EXERCISE PROMPT: Among the entries below, find the lines with the word "Given" and copy them.

SUPPLIED ENTRIES:
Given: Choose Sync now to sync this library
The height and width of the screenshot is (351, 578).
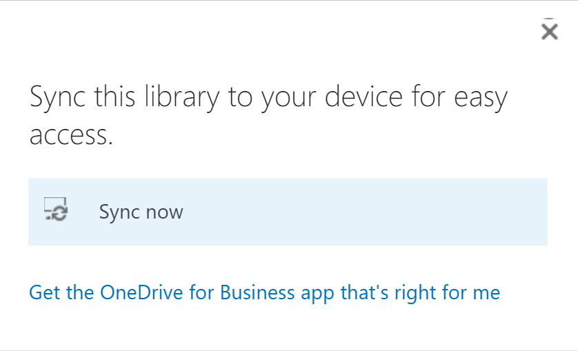Looking at the screenshot, I should (141, 212).
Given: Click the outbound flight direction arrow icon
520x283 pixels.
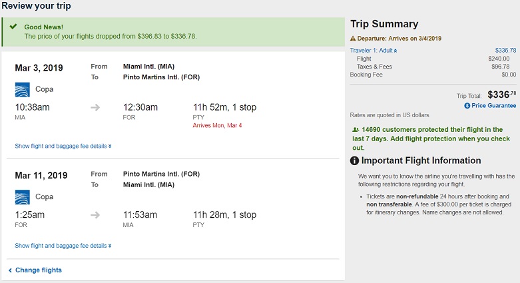Looking at the screenshot, I should [95, 107].
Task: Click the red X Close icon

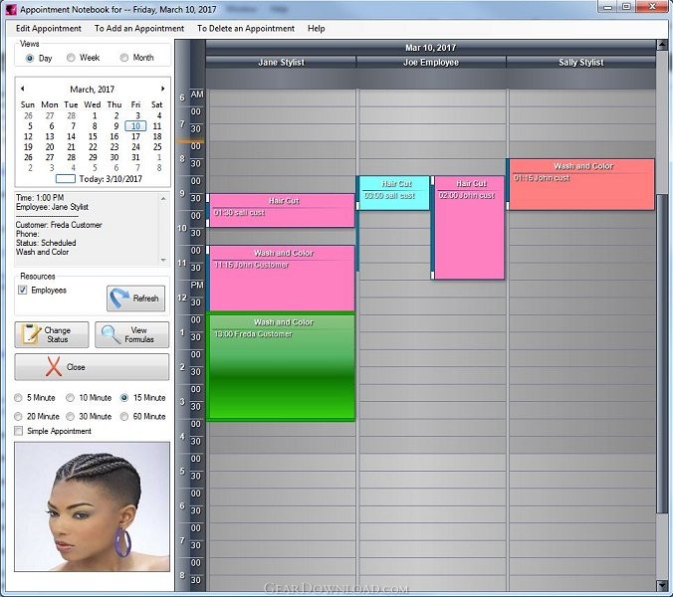Action: (54, 367)
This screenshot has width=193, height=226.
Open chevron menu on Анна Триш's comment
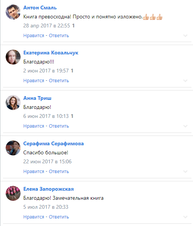pos(185,126)
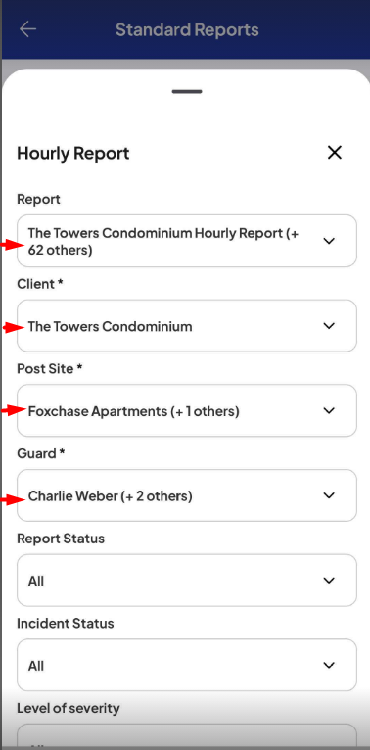370x750 pixels.
Task: Select the Incident Status All field
Action: click(x=187, y=666)
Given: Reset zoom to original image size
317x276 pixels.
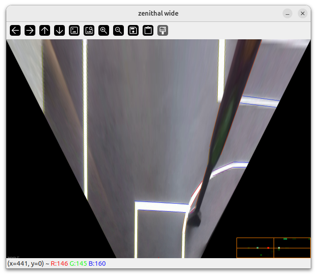Looking at the screenshot, I should [74, 30].
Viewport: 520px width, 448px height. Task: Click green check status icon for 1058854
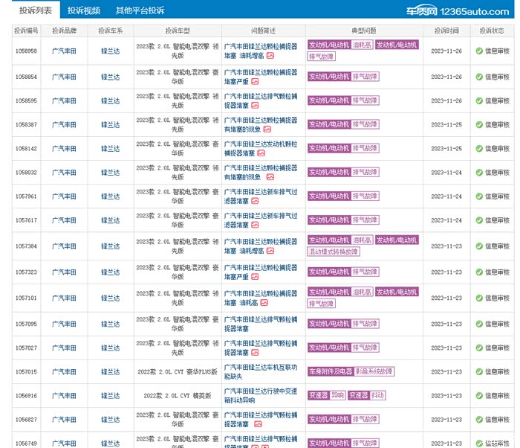[x=479, y=77]
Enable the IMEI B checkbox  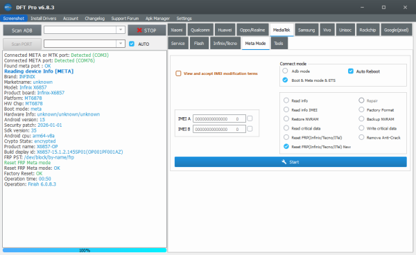[250, 129]
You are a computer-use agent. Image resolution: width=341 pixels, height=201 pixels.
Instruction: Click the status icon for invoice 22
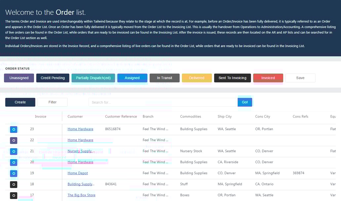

SOLUTION:
Given: Choose Sync now to sync this library
Given: Click the outbound flight direction arrow icon
Given: Reset zoom to original image size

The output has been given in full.